The two sides also floated reactivating a regular shipping line between the countries to boost trade, in addition to working on a road network via Libya. El Khaitb pushed for a tripartite committee of the three countries to be set up to develop the maritime and land link proposals.
HAPPENING TODAY-
There’s only one question on everyone’s mind today — Will the central bank finally cut interest rates? Later today, we will have the answer — and the consensus is for a cut, according to economists and analysts recently polled by EnterpriseAM. After having kept rates steady for the past seven Monetary Policy Committee meetings, most of the analysts we spoke to are pencilling in a 200 bps cut, with some saying the cut could be as large as 300 bps.
HAPPENING NEXT WEEK-
The IMF and World Bank’s spring meetup will get the ball rolling on Monday amid the global economy grappling with mounting trade tensions and tariff escalations. The six-day 2025 Spring Meetings of the IMF and World Bank Group will bring together policymakers, central bankers, economists, private sector leaders, and others to discuss what the year ahead holds.
The mood of the meetup is already starting to become clear, with World Bank President Ajay Banga telling reporters yesterday that “uncertainty and volatility are undoubtedly contributing to a more cautious economic and business environment,” according to AFP.

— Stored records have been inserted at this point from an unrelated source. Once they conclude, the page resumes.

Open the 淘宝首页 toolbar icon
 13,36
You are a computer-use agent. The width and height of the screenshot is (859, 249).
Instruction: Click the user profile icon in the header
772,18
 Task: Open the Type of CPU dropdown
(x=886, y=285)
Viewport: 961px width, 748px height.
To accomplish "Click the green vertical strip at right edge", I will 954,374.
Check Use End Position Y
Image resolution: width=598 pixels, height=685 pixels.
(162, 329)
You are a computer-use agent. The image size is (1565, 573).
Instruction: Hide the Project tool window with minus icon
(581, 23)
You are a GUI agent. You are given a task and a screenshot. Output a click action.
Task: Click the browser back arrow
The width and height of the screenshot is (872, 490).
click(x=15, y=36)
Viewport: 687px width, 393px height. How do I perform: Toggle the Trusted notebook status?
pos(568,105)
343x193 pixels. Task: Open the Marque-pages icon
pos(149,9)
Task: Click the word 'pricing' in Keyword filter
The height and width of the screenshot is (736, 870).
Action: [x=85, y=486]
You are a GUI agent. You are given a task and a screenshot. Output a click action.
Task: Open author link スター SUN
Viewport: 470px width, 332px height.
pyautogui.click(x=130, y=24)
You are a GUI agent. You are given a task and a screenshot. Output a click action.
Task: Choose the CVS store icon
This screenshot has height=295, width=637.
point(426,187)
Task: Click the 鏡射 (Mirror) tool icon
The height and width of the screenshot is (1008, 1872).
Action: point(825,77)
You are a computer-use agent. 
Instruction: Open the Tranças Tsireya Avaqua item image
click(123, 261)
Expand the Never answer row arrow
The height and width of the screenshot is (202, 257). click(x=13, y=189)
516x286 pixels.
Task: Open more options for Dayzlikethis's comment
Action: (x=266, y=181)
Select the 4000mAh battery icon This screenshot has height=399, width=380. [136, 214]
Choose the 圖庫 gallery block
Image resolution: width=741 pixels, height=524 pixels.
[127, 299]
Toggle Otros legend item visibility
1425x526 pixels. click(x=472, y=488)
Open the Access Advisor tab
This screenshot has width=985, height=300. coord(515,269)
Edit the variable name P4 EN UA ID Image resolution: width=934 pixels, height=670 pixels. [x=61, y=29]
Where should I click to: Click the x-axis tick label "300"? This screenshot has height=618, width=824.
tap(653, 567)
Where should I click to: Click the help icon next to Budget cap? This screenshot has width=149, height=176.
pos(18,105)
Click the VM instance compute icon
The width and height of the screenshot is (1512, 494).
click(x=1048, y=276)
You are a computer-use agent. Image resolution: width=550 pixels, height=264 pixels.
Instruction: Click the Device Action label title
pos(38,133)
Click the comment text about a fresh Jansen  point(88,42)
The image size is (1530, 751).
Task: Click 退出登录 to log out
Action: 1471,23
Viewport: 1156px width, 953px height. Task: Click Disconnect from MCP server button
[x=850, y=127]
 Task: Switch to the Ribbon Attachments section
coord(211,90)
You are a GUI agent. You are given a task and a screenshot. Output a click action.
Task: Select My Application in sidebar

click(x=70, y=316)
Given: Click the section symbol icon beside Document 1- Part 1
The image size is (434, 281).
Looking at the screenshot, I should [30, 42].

Tensions between the Trump administration and the World Bank are expected to come into focus over the week, with the White House so far yet to commit to the USD 4 bn pledged to the international financial institution by his predecessor in the last months of his presidency. Brushing off suggestions of bad blood, Banga described ongoing negotiations with its largest financial backer as “constructive” and told reports that “they’re asking the right questions, and we’re trying to give them the right answers.”
We’re yet to hear who will be representing Egypt at the meetup, but we’re expecting some of the most senior members of the cabinet to soon be jetting off to Washington DC for the event — as was the case last year.
You can check out the full schedule on the event’s official website.
DATA POINT-
The Finance Ministry expects Suez Canal revenues from transit fees to almost double to USD 6.3 bn in the budget draft for FY 2025-26, compared to USD 3.7 bn estimated in the current fiscal year, according to data seen by EnterpriseAM. The ministry also expects the public treasury’s share of these revenues to nearly double to EGP 205 bn compared to EGP 109 bn in the prior year.
REMEMBER- Revenues from the global waterway dipped by roughly USD 7 bn in 2024, as attacks on passing vessels by Yemen’s Houthis in response to Israel’s war on Gaza pushed the world’s major shipping lines to reroute around the Cape of Good Hope. There was a brief reprieve in Red Sea disruptions after a January ceasefire, but Israel soon relaunched its assault on Gaza, which was followed by the resumption of Houthi attacks in the Red Sea in retaliation to the mounting casualties in the enclave that have now passed the depressing 60k milestone.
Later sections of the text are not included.